**The problem**. All entries must be repeated exactly. No picture should appear in the result.

**The data**.
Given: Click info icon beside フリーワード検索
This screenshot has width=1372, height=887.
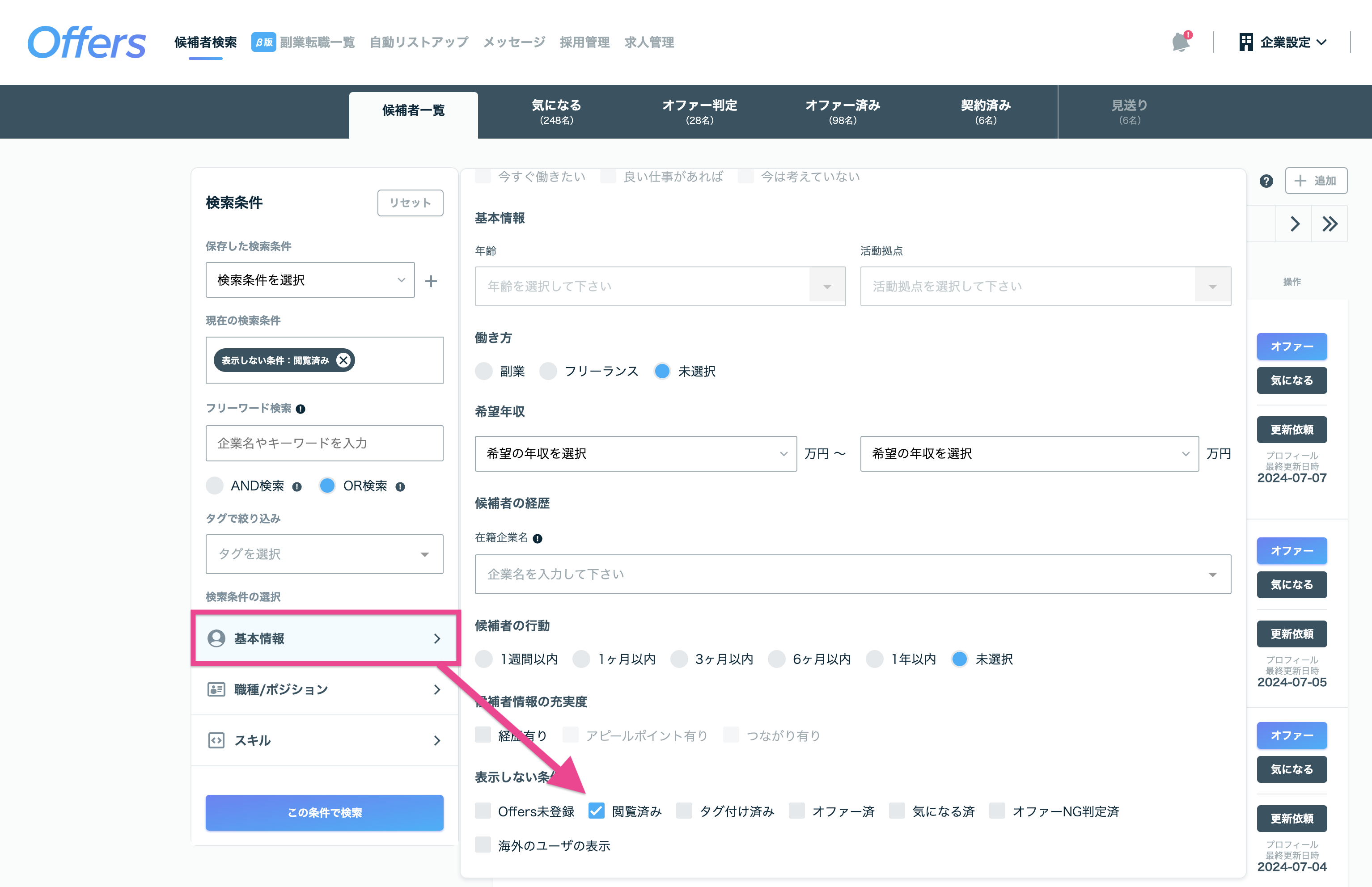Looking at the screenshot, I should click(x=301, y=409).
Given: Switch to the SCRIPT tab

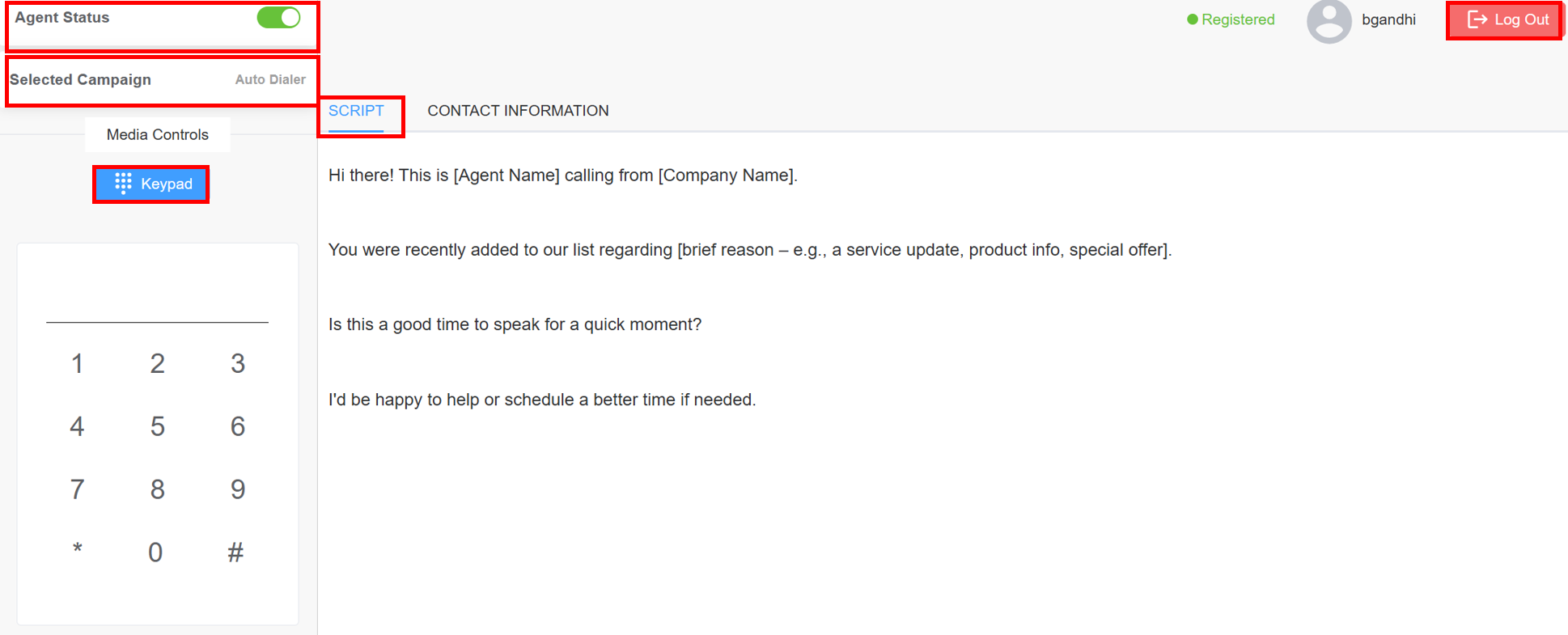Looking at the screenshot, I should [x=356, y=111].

**Task response**.
Given: Click info icon beside フリーワード検索
This screenshot has width=1372, height=887.
Looking at the screenshot, I should click(x=301, y=409).
Given: Switch to the SCRIPT tab

Looking at the screenshot, I should [x=356, y=111].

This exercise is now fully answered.